ProPublica won award for coverage of gifts to SCOTUS justice
By Newser Editors and Wire Services
Posted May 6, 2024 3:17 PM CDT
ProPublica Wins Pulitzer for Reporting on SCOTUS Gifts
Migrants cross the Rio Grande river into the United States from Ciudad Juarez, Mexico, Wednesday, March 29, 2023. The image is part of a series by AP photographers that won the 2024 Pulitzer Prize for feature photography.   (AP Photo/Christian Chavez)

The prestigious Pulitzer Prize for public service journalism was awarded Monday to ProPublica for its "groundbreaking" reporting that revealed how billionaires wooed Supreme Court justices with gifts and travel. The Associated Press won a Pulitzer Prize in feature photography for its coverage of the global migration crisis centered on the US-Mexico border, while the New York Times and the Washington Post each won three Pulitzers for their work in 2023. More, from the AP:

  • The Times and Reuters news service each won Pulitzers for their coverage of the Oct. 7 Hamas attack on Israel and its aftermath.The Pulitzers also issued special citations to journalists and writers covering the war in Gaza, and to the late hip-hop critic Greg Tate.

  • The Times' Hannah Dreier won a Pulitzer in investigative reporting for her stories on migrant child labor across the US. Contributing writer Katie Engelhart won the newspaper's third Pulitzer, in feature writing, for her portrait of a family struggling with a matriarch's dementia.
  • The AP's photos were taken across Latin America and along the US-Mexico border in Texas and California in a year when immigration was one of the biggest stories in the world. The award honored 15 photos by AP staffers Greg Bull, Eric Gay, Fernando Llano, Marco Ugarte, and Eduardo Verdugo, and longtime AP freelancers Christian Chavez, Felix Marquez, and Ivan Valencia.
  • The Washington Post staff won in national reporting for its "sobering examination" of the AR-15 semi-automatic rifle, which ran with gut-wrenching photos. The Post's David Hoffman won in editorial writing for a "compelling and well-researched" series on how authoritarian regimes repress dissent in the digital age. Its third award went to contributor Vladimir Kara-Murza for commentaries written from a Russian prison cell.
  • The New Yorker magazine won two Pulitzers. Sarah Stillman won in explanatory reporting for her report on the legal system's reliance on felony murder charges.
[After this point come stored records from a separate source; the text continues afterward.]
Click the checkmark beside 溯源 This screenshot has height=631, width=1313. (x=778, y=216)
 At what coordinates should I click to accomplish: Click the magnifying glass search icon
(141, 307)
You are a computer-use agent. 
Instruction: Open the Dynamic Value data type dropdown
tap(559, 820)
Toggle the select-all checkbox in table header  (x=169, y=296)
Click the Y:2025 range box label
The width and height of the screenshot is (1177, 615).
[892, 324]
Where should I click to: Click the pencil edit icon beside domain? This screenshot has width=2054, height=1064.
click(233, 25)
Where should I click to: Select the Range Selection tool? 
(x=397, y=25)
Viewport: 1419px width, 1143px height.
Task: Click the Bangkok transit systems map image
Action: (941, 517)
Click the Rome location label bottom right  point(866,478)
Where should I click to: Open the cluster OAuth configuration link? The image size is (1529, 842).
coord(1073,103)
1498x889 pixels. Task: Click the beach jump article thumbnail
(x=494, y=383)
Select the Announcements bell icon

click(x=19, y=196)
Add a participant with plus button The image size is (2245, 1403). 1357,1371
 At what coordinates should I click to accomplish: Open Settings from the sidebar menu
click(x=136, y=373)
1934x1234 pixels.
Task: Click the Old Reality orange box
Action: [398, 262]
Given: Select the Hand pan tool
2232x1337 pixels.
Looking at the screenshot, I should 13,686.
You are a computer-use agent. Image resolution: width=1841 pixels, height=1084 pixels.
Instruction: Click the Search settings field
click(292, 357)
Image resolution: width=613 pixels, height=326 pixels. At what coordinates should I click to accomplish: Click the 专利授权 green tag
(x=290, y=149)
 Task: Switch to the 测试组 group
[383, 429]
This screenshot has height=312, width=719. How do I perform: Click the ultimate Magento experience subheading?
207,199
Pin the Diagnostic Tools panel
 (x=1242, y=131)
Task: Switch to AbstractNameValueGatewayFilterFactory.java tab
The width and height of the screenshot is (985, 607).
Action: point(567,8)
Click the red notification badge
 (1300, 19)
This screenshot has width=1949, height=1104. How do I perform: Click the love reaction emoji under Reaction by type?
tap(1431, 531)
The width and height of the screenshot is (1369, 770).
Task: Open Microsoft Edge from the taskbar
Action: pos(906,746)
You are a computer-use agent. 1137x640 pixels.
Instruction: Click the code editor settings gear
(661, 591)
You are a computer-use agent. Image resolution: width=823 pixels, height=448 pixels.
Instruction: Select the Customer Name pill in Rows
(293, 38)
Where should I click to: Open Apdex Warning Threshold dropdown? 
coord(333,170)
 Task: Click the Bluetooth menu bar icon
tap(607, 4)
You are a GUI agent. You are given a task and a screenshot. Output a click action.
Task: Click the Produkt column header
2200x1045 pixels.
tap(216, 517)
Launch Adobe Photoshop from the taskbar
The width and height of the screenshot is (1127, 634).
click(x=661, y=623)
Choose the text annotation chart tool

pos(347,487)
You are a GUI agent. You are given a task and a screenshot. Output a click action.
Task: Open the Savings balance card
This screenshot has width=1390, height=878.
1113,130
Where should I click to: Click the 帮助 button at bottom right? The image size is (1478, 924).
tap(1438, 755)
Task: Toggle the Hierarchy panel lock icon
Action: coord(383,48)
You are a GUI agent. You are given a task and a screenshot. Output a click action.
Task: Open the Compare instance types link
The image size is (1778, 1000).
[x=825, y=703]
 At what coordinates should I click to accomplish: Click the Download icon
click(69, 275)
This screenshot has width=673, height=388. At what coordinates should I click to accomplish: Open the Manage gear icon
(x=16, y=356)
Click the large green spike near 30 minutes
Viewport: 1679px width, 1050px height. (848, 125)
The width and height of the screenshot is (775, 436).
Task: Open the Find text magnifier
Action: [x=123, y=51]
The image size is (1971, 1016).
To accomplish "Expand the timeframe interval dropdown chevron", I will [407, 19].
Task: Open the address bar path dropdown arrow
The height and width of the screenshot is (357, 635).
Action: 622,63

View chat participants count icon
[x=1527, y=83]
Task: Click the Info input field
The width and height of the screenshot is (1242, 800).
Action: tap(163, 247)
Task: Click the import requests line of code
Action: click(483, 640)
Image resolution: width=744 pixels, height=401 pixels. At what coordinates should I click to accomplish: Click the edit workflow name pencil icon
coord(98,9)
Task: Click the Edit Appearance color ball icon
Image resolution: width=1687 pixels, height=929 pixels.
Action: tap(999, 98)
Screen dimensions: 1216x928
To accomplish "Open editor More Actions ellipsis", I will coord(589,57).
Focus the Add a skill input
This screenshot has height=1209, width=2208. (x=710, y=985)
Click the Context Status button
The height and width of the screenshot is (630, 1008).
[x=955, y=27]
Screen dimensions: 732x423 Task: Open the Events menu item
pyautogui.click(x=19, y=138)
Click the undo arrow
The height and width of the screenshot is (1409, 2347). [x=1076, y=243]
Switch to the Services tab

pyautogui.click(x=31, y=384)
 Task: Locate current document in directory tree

Contributor Medar de la Cruz won in illustrated reporting and commentary for his story humanizing inmates in the Rikers Island jail in New York City.
  • The staff of Lookout Santa Cruz in California won a Pulitzer in breaking news reporting for what the prize board called "detailed and nimble community-minded coverage of flooding and mudslides in its community over a holiday weekend."

  • In local reporting, Sarah Conway of City Bureau and Trina Reynolds-Tyler of the Invisible Institute won for an investigative series on missing Black girls and women in Chicago, and how racism and police response contributed to the problem.
  • Besides the Post, the Pulitzers gave a second award in national reporting to the Reuters staff for an "eye-opening" series that probed Elon Musk's automobile and aerospace businesses.
  • The prizes are administered by Columbia University in New York, which itself has been in the news for student demonstrations against the war in Gaza. The Pulitzer board met away from Columbia this past weekend for deliberations. The board issued a statement Thursday saluting student journalists at Columbia and other universities across the country for their work covering the campus demonstrations.